Parler on the Verge of Permanent Expulsion

 

Launched in 2018, Parler has become a place of refuge for individuals that have been prohibited or suspended by popular social networks including Facebook and Twitter for abusing those stages guidelines. The Henderson, Nevada–based organization has named itself as a free speech option in contrast to mainstream social networks and adopted a more loosened up approach to content moderation, attracting conspiracy theorists, members of hate groups, and right-wing activists who have transparently induced violence.

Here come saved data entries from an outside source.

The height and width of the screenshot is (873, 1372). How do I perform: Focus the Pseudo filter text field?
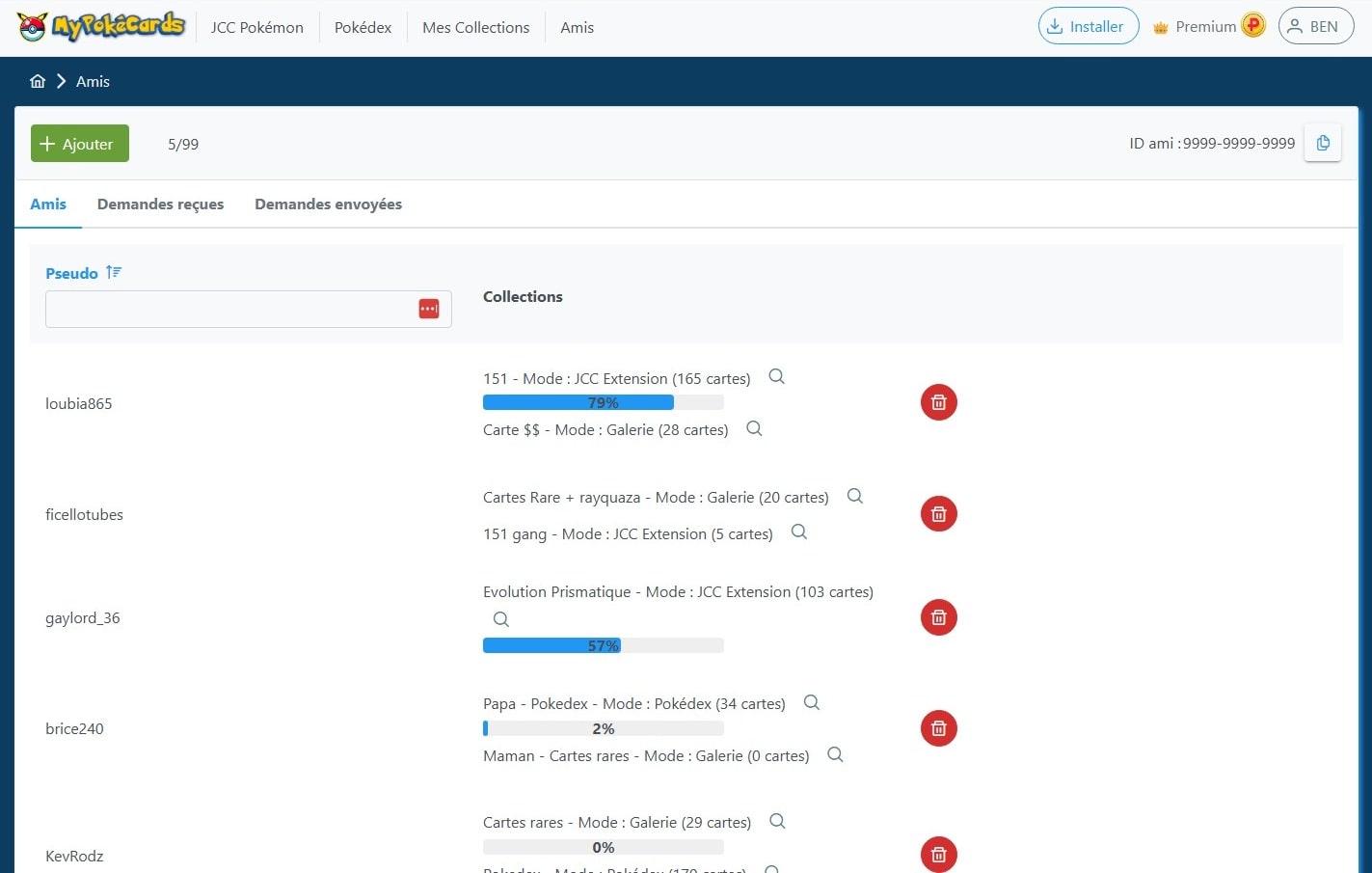(x=228, y=309)
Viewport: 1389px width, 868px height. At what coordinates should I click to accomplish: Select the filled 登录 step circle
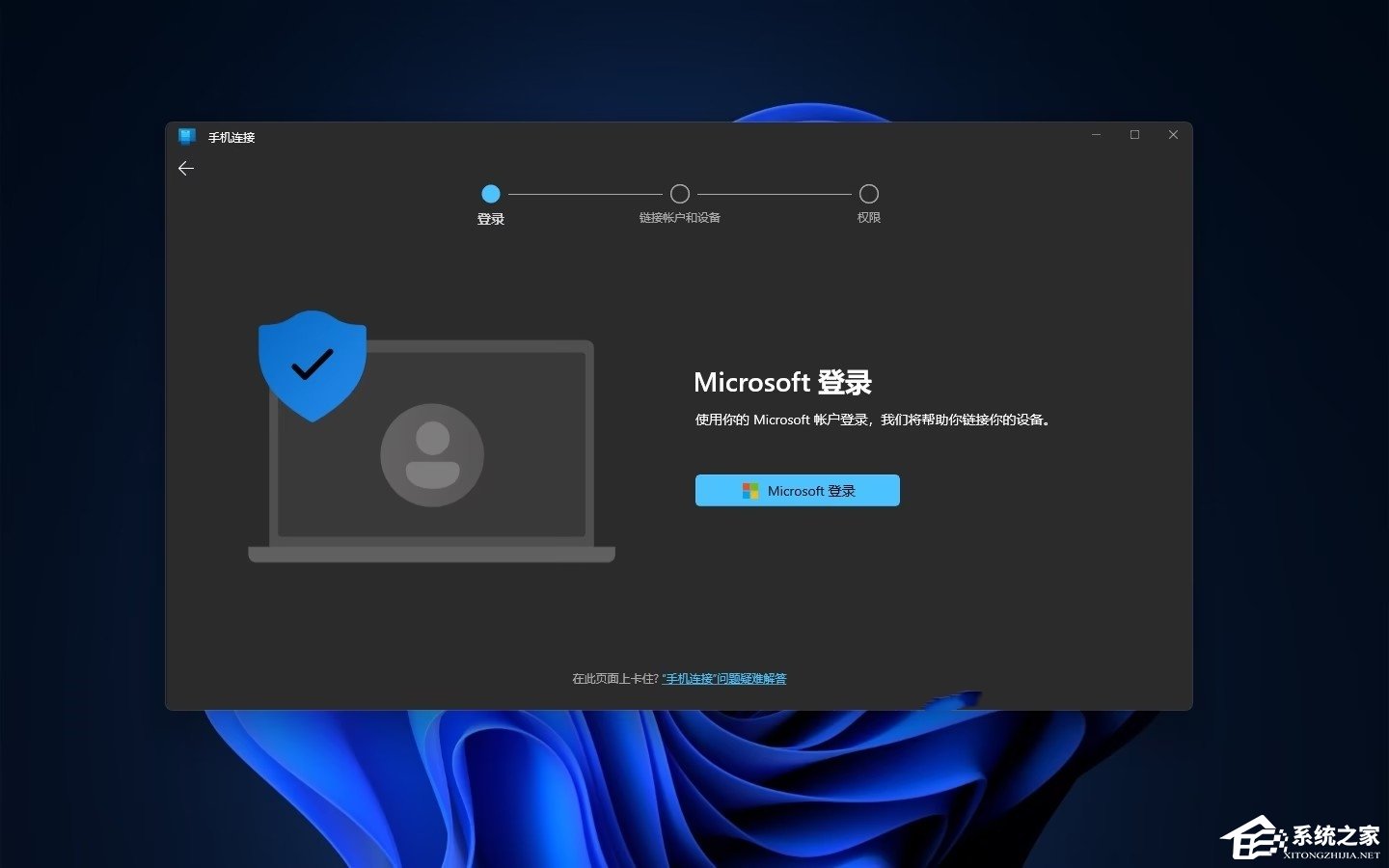pyautogui.click(x=490, y=194)
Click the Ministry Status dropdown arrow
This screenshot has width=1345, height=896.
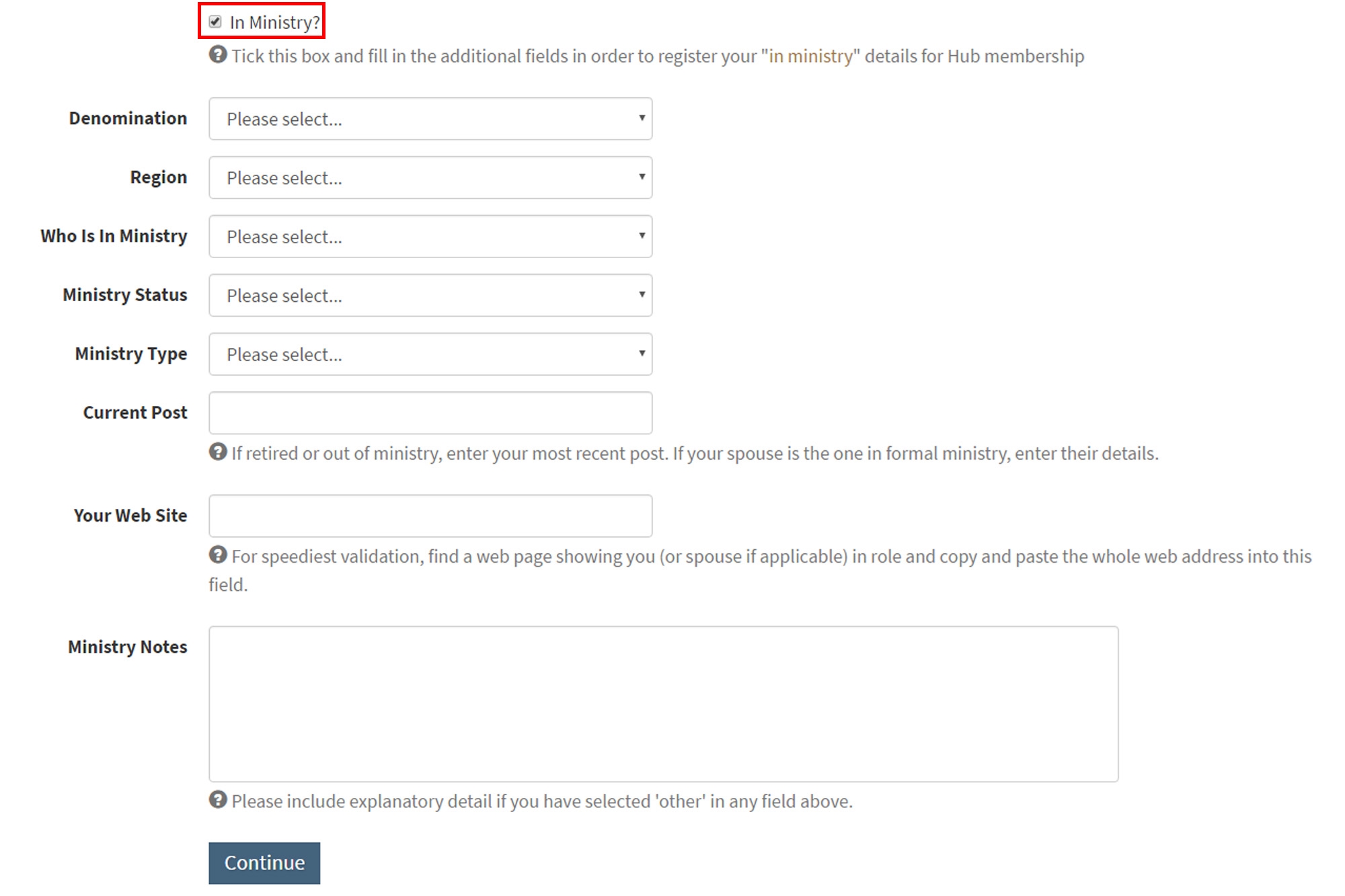pyautogui.click(x=642, y=294)
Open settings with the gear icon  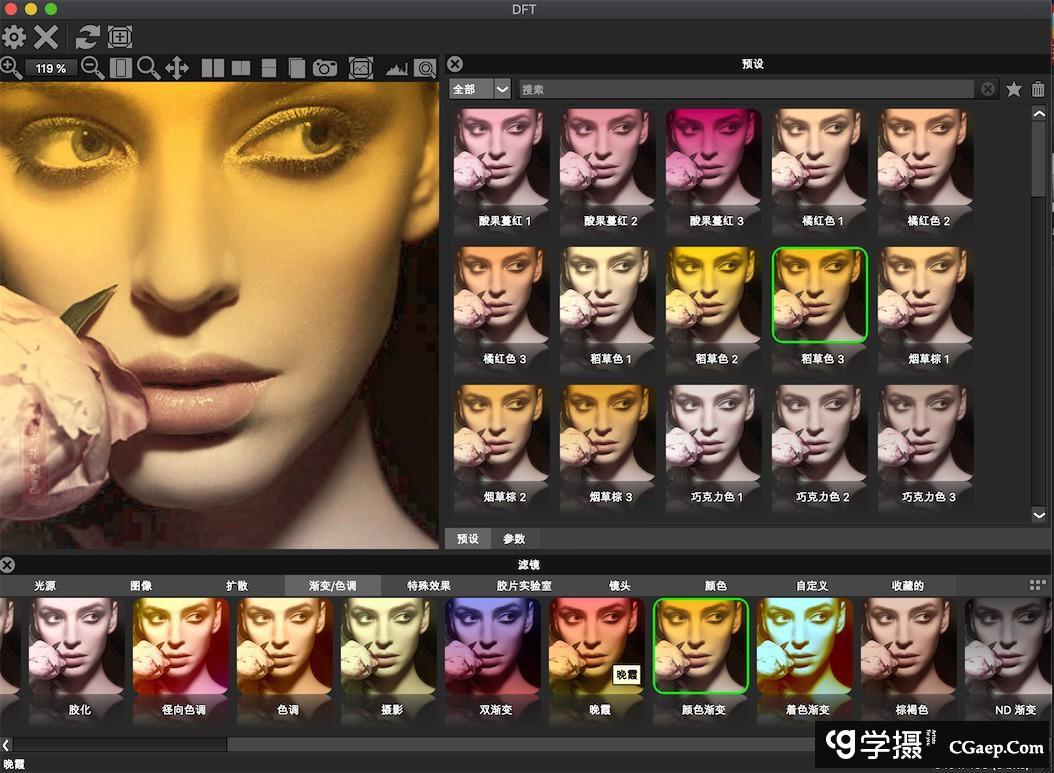[x=14, y=38]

Google has suspended US-based microblogging stage Parler, where the majority of the supporters of active President Donald Trump are moving their base from its application store, referring to posts inducing viciousness and requesting strong moderation for heinous content from the social networking service. All the while, Apple had given Parler, the social network supported by conservatives and extremists, an ultimatum to implement a full moderation plan of its platform inside the following 24 hours or face suspension from the App store. 

The move by the two Silicon Valley organizations came the day when Twitter forever suspended Trump's account because of the "danger of additional prompting of viciousness". 

In suspending the service, Google, whose software powers Android telephones, referred to its approach against applications that promote violence and gave recent examples from Parler, including a Friday post that started "How do we take back our country? Around 20 or so coordinated hits" and another promoting "Million Militia March" on Washington. 

"To ensure client security on Google Play, our longstanding strategies require that applications showing user-generated content have moderation policies and implementation that eliminates offensive substance like spots that prompt violence. All developers consent to these terms and we have reminded Parler of this clear policy in recent months," Google said in a statement. 

Meanwhile, Apple in a statement said it has gotten various complaints with respect to the offensive substance in Parler service, allegations that the application was utilized to plan, organize and encourage the criminal operations in Washington DC on January 6 that prompted death toll, various wounds and the devastation of property. 

Matze, who depicts himself as a libertarian, established Parler in 2018 as a "free-speech driven" alternative to mainstream platforms however started seeking right-leaning clients as prominent supporters of Trump moved there. On Parler, John Matze sent out an opposing vibe. "We won't give in to pressure from anti-competitive actors! We will and consistently have authorized our guidelines against brutality and criminal behavior. Yet, we won't cave to politically persuaded organizations and those authoritarians who scorn free speech!" he wrote in a message.